Jowat SE had already successfully piloted initial AI solutions in the past. However, a holistic approach, clear responsibilities, and comprehensive integration into the organization were lacking until now. The aim of the project was therefore to lay the foundations for a company-wide AI implementation.
The first step was a comprehensive maturity analysis. Interviews with various departments identified the status quo and digital potential. It emerged that extensive data sets with high usability for AI already exist, but data integration, structuring, and networking are often still lacking.
In several workshops, 47 specific AI use cases were identified, prioritized, and assigned measures. These included the use case “Intelligent Design of Experiments” which can significantly accelerate the development of new adhesives. The use cases were not only classified according to effort and benefit, but also evaluated for their scalability.
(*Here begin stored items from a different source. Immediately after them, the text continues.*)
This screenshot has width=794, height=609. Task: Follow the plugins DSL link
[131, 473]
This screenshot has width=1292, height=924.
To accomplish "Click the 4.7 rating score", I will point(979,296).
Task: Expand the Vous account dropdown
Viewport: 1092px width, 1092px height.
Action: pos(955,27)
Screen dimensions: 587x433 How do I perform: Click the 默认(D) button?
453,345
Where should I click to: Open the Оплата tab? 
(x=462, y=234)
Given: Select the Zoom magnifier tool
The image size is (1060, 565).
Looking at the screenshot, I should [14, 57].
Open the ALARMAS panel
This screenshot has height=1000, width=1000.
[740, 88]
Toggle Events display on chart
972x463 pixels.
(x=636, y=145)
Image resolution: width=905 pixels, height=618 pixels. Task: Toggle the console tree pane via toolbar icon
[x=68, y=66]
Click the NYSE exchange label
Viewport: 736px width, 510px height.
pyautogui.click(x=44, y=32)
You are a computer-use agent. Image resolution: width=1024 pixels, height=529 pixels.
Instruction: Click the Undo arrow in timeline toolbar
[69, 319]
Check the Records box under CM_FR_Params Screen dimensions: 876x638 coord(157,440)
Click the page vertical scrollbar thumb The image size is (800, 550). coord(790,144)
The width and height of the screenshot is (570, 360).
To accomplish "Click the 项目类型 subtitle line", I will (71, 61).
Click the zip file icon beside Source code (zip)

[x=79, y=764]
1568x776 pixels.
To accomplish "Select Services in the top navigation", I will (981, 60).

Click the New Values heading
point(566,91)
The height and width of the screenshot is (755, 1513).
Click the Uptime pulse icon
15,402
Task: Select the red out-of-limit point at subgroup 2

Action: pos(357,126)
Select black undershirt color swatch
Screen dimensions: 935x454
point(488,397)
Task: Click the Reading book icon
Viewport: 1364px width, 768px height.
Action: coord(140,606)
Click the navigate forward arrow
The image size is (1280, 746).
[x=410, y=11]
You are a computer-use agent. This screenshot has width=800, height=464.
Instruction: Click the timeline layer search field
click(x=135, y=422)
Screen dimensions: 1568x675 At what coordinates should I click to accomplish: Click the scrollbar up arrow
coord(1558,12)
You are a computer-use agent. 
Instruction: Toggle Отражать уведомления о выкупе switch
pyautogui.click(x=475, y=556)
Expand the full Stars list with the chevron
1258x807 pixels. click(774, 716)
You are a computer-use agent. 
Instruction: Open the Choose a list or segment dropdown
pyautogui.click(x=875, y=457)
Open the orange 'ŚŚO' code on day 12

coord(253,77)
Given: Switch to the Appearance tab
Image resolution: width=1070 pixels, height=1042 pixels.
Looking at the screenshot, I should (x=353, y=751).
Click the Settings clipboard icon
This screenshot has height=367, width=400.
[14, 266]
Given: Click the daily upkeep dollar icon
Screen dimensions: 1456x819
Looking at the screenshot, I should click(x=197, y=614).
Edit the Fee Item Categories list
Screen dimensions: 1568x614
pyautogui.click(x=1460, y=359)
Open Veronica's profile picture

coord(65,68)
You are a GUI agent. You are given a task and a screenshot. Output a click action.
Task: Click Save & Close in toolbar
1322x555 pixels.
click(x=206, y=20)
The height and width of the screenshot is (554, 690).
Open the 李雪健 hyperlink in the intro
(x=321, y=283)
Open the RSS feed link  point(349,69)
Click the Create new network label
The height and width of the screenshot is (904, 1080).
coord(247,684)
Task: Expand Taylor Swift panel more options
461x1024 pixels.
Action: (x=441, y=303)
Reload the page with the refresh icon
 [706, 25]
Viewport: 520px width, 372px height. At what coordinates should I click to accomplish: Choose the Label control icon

The researchers developed practical recommendations for the next steps: a common vision, accessible documented roadmaps, targeted piloting in the specialist areas, and early scalability of the solutions. With these results, Jowat SE now has a solid foundation for the strategic further development of its AI activities.
The project with Jowat SE exemplifies how companies can build and expand their AI expertise with the help of structured methods and accompanying research. The Engineering Automation High-Performance Center supports companies with individual formats such as potential analysis, use case workshops, and piloting generative AI solutions in the engineering environment.